[Supplied passage]
==*==
Hugh Jackman’s First Drama Class.

Hugh Jackman’s First Drama Class.

The future Australian superstar seemed destined to become a journalist, but something happened when he enrolled in a performance subject whilst he was studying at university. In this Stage Whispers exclusive, Sara Lander recounts the moment when everyone in the room realised that Hugh Jackman was something special.

The tutor’s instruction was to choose an animal and BE the animal. The disparate bunch of 3rd year University Communications students taking the Performance Studies class in 1990 dropped to all fours and in turn started mooing, clucking and meowing. I decided to be a cat and curled up for a nap.

Out of one half-closed eye I saw someone pretending to be a dog. No, not pretending to be a dog, he WAS a dog. Affable North Shore dork Hugh Jackman was such a convincing dog that the rest of the drama class stopped what they were doing and gaped in open mouthed admiration. This was the first time anyone in our cohort noticed that Hugh Jackman was, well, Hugh Jackman.

Flashback to 1988 as the cohort entered first year of Communications studies at the University of Technology, Sydney. We were a mixture of kids straight from high school who had got the requisite marks in the HSC and older students who had found their way into the course through life experience. Imagine if you can a bunch of teens with very little life experience, mostly from the wealthier suburbs, trying to mingle with students who talked their way into the course on the backs of their recovery from addiction, their immaculate social justice commitment, their immense CRED.

As one of the school-leavers, I of course immediately found refuge with the other teens. There was Adam from Cremorne, Patrick from Crows Nest, Eugenie from Neutral Bay and Bernard from North Ryde. We sat, shellshocked in the uni cafeteria, eating $1 boiled rice with curry sauce and getting to know each other. Hugh Jackman was one of us, a tall gangly boy from Pymble in jeans and a striped button up shirt, recently returned from a gap year in England.

Hugh was instantly likeable. He was the kind of boy who looked you in the eye, remembered your name, clapped you on the back and laughed at your jokes with an affable guffaw. His laugh was so adorable and recognisable we would imitate it when speaking (fondly) of him among ourselves. It was a rising “whoah-ah-ah” like a baritone kookaburra. Lovable he really was. To my friends these days who can’t believe I didn’t hurl myself into his arms; all I can say was – you had to be there. Hugh – handsome as he was - was too damn NICE to be what I considered sexy back then.
==*==
[Required actions]
A) In the article about Hugh Jackman's first drama class, what animal did Jackman play so convincingly that the rest of the class stopped to watch?
B) From the Hugh Jackman drama class article, copy the passage starting at "As one of the" and ending at "year in England.", and put "canteen" in place of "cafeteria".
C) Condense the paragraph of the Hugh Jackman drama class article that begins "Hugh was instantly likeable" into a shorter version that keeps its main facts.

[Dataset records]
==*==
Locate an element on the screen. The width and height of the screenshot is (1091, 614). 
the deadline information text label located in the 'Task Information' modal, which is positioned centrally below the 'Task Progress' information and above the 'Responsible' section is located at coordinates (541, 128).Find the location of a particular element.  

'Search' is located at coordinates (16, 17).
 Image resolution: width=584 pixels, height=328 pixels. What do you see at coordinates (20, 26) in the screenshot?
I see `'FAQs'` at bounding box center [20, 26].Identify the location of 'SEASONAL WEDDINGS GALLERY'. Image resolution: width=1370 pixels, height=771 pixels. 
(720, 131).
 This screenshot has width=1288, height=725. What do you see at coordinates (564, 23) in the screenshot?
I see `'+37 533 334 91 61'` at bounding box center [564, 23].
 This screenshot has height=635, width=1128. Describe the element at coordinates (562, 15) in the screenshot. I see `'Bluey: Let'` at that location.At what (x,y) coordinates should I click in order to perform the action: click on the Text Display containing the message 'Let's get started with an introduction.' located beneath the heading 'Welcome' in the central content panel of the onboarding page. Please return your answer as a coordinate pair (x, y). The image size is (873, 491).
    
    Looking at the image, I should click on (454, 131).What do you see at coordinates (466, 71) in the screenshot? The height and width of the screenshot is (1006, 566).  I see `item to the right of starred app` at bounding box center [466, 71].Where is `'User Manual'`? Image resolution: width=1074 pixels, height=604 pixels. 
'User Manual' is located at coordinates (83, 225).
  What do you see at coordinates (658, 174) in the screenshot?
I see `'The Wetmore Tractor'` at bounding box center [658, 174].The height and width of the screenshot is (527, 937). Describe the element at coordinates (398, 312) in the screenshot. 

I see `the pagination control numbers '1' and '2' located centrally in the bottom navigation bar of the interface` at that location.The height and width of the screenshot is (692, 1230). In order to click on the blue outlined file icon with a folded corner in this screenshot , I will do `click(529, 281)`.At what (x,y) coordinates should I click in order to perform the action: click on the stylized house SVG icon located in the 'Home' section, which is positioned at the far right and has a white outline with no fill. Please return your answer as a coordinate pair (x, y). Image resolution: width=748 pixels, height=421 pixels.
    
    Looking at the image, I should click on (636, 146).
==*==
[The solutions]
A) A dog.

B)
As one of the school-leavers, I of course immediately found refuge with the other teens. There was Adam from Cremorne, Patrick from Crows Nest, Eugenie from Neutral Bay and Bernard from North Ryde. We sat, shellshocked in the uni canteen, eating $1 boiled rice with curry sauce and getting to know each other. Hugh Jackman was one of us, a tall gangly boy from Pymble in jeans and a striped button up shirt, recently returned from a gap year in England.

C) Hugh was instantly likeable. He looked people in the eye, remembered their names, clapped them on the back and laughed at their jokes. His laugh was a rising "whoah-ah-ah," like a baritone kookaburra, and his friends fondly imitated it. Though handsome, he struck the writer back then as too nice to be sexy.